***** SOURCE DATA *****
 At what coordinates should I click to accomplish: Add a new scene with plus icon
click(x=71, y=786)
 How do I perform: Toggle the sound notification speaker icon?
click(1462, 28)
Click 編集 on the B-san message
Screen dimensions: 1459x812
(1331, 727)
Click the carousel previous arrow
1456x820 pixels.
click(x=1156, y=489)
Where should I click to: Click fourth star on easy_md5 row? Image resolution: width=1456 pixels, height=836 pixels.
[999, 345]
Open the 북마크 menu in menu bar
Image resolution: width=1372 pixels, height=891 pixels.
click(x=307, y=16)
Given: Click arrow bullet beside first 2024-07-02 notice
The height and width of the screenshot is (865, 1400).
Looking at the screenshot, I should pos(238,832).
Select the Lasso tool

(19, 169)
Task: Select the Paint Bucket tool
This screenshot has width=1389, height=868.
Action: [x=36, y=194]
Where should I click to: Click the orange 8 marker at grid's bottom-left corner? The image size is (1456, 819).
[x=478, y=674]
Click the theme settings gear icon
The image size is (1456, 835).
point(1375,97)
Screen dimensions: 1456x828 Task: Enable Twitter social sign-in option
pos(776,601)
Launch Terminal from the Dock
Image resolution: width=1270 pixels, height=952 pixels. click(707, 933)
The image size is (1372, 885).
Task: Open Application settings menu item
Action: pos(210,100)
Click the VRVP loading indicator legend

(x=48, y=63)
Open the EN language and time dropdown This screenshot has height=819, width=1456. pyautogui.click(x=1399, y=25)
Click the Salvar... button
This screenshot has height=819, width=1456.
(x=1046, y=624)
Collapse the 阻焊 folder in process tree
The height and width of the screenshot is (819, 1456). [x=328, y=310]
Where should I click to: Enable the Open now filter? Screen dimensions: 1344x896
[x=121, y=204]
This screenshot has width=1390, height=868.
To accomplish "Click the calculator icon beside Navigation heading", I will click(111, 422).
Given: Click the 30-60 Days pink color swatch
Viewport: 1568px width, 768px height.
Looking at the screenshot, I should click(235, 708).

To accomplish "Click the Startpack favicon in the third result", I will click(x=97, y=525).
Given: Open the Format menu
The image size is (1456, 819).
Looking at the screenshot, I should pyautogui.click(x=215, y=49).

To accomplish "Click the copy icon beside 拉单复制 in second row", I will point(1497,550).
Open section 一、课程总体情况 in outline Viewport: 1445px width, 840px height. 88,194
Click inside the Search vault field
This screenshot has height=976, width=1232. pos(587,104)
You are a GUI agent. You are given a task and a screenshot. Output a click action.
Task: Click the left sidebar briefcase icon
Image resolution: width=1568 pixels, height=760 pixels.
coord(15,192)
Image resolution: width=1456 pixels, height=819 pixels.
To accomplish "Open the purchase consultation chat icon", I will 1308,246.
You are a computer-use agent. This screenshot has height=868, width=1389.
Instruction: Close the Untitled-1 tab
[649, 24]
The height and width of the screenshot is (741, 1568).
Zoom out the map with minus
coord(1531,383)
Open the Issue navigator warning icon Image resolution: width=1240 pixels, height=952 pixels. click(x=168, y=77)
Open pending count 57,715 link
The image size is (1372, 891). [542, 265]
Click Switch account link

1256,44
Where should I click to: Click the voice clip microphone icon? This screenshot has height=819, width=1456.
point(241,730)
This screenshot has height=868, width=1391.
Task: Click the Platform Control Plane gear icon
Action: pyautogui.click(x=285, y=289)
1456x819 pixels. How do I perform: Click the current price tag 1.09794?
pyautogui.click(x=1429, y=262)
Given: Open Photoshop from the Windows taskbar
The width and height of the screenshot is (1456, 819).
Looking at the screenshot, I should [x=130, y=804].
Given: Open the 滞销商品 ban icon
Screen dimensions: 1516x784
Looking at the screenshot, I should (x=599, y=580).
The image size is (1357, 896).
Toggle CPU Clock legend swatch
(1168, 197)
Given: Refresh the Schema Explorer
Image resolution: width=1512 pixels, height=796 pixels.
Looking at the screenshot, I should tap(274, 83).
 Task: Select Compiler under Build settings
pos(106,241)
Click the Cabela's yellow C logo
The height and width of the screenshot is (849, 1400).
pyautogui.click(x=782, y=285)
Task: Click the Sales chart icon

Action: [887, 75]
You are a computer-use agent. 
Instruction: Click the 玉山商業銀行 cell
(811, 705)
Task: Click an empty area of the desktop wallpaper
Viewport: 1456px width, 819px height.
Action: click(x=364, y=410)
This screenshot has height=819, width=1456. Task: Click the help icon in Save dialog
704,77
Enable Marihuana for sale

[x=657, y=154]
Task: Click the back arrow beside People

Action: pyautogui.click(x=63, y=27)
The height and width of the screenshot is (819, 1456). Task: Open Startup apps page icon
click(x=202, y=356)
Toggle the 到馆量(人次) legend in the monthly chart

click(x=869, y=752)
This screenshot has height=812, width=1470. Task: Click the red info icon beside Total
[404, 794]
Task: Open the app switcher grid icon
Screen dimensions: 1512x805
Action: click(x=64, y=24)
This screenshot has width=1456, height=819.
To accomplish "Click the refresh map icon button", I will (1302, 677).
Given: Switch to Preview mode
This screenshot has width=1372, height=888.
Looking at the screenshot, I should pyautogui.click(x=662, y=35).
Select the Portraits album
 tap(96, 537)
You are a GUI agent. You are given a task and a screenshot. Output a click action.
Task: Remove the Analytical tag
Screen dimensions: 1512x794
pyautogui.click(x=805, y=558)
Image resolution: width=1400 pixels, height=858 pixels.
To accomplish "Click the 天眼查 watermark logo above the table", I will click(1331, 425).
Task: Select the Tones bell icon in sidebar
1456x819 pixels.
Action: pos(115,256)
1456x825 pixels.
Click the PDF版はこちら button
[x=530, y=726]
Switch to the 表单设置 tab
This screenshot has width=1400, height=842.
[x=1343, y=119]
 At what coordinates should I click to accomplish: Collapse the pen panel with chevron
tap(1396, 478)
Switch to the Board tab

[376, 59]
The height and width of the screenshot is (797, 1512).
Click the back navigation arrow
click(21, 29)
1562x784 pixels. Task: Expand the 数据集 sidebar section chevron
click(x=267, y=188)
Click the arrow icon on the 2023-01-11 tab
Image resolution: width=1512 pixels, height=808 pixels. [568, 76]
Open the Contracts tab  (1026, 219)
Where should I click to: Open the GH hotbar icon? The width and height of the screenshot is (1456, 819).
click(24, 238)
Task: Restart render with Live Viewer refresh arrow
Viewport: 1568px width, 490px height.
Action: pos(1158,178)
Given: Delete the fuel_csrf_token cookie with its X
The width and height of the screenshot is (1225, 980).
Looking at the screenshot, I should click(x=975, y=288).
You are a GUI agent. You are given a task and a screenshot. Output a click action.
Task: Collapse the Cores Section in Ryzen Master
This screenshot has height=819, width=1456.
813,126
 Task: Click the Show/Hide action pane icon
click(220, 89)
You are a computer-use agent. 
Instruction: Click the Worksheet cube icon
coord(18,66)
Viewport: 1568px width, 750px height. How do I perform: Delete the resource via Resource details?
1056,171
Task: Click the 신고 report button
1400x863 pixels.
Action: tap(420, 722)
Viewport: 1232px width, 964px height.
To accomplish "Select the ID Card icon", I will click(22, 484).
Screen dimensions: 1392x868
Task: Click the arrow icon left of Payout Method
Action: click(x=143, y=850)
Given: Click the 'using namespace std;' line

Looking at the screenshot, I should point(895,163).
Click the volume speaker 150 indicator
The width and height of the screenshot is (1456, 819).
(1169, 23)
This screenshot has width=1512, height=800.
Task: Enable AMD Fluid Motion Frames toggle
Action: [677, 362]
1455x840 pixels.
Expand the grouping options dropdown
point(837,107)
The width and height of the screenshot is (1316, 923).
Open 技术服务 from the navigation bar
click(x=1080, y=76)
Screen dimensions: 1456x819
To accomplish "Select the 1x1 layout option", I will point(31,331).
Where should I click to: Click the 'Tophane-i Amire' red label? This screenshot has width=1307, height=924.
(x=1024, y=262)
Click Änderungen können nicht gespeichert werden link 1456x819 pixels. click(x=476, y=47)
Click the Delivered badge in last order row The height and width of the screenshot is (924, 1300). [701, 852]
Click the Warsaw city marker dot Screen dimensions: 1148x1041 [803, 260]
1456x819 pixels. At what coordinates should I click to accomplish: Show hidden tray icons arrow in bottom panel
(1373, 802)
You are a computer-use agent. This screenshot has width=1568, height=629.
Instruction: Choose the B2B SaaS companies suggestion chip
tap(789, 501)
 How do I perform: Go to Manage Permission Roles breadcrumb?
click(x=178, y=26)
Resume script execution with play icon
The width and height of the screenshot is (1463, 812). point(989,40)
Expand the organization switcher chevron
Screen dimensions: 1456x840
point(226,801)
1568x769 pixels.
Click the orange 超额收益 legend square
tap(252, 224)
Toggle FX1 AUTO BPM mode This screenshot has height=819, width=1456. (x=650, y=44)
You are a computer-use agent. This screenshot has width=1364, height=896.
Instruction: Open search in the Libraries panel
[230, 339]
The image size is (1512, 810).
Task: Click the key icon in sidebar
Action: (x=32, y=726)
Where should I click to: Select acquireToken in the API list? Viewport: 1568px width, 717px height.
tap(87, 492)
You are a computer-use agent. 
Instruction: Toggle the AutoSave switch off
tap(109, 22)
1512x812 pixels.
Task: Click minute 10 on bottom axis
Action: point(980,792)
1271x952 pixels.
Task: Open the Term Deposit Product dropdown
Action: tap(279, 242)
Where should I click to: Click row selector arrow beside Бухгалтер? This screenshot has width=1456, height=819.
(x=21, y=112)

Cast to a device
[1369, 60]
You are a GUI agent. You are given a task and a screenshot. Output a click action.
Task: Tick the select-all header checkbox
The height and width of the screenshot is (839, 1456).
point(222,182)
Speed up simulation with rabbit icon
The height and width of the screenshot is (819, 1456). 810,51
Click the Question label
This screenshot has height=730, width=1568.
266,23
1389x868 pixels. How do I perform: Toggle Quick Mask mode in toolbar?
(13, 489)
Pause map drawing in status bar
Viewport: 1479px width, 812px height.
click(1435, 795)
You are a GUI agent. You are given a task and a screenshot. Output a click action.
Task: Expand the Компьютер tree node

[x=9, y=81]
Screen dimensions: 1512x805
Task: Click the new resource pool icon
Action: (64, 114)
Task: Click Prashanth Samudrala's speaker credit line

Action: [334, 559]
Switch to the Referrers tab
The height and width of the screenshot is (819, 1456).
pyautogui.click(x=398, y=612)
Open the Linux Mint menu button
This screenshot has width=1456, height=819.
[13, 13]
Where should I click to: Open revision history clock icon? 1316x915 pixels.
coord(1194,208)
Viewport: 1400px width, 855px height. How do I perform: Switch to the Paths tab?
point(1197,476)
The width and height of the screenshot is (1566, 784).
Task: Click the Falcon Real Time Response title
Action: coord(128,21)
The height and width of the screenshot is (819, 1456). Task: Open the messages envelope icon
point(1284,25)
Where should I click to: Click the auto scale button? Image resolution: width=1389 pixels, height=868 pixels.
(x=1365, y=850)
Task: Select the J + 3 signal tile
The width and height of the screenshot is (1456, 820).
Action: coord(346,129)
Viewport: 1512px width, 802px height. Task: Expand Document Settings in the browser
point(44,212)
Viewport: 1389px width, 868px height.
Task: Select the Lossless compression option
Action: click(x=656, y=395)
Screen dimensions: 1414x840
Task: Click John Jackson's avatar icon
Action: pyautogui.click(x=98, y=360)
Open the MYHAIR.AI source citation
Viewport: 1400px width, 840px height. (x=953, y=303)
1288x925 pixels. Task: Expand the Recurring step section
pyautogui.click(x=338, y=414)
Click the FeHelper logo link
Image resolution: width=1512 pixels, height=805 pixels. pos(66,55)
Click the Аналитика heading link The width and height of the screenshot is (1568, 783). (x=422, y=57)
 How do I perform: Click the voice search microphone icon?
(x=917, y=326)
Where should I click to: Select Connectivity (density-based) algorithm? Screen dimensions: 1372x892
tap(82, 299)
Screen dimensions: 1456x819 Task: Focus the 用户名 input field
*****
> _WHAT YOU SHOULD DO_:
Display each line of the data where "switcher" occurs.

> _RESULT FOR THIS EXERCISE_:
Task: Open the app switcher grid icon
Expand the organization switcher chevron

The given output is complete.